The Vermont Conversation with David Goodman
How Vermont's greatest fraud happened
It is the greatest fraud in Vermont’s history.
The EB-5 scandal has the elements of a true crime novel: A shady grifter. Secret meetings. Duped investors. Complicit regulators. A panicked whistleblower. A tenacious journalist. Whispers of blackmail. Millions of dollars lost. A dramatic raid by Federal agents that brings it all crashing down.
In 2012, when VTDigger founder and editor Anne Galloway attended a glitzy press conference announcing plans for massive investments and thousands of jobs in the financially depressed Northeast Kingdom, she smelled a rat. The latest revelations in the unfolding saga include a state attorney who alleged that top government officials knowingly “aided and abetted” the fraud.

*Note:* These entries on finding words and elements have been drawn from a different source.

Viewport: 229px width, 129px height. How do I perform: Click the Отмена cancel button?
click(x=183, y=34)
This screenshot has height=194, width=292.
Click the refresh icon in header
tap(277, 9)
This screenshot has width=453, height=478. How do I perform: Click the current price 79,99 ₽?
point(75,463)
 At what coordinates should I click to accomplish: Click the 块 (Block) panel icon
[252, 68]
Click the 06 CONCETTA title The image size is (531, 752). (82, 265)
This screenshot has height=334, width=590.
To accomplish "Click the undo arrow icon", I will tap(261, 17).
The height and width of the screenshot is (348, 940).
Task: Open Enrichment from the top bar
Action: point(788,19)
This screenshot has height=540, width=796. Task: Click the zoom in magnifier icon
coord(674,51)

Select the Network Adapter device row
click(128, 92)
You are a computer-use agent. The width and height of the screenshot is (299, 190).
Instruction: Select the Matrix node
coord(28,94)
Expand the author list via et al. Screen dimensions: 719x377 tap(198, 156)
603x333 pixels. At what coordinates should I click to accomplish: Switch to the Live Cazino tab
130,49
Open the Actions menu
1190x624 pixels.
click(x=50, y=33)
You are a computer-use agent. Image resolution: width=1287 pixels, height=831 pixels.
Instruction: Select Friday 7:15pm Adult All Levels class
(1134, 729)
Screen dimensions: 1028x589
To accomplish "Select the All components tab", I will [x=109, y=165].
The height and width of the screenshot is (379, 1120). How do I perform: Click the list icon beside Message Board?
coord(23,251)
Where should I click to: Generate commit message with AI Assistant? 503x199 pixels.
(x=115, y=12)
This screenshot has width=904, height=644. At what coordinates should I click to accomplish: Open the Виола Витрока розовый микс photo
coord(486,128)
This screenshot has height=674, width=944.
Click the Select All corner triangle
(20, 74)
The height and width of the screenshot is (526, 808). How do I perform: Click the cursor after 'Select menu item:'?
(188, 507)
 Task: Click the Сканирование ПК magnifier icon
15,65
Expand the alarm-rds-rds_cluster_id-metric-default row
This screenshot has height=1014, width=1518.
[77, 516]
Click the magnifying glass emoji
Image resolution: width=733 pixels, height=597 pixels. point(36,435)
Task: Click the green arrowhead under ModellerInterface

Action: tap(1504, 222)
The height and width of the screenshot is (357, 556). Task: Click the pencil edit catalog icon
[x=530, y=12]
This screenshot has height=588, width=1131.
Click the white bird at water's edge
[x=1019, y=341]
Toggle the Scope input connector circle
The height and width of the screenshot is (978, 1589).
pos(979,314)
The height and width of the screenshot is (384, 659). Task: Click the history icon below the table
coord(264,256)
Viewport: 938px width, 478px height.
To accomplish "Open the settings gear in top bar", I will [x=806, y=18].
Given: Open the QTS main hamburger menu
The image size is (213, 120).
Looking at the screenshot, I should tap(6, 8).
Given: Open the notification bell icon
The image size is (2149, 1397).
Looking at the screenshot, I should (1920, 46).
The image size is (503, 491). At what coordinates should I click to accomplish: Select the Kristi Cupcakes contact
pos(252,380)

In this Vermont Conversation, Galloway offers a primer on the EB-5 scandal, starting from the program’s beginnings in 2006 to the most recent developments. In 2017, Galloway was a finalist for the Ancil Payne Award for Ethics, the Al Neuharth Innovation in Investigative Journalism Award and the Investigative Reporters and Editors FOIA Award for her EB-5 investigation.
Galloway says that the EB-5 scandal is a cautionary tale in the small Green Mountain state. “We have a situation in Vermont in which we’re not very good about holding people accountable,” she says. “There are companies and entities that operate in this state with impunity because people in power aren’t willing to be subjected to the kind of scrutiny that would make their work more accountable to the public.”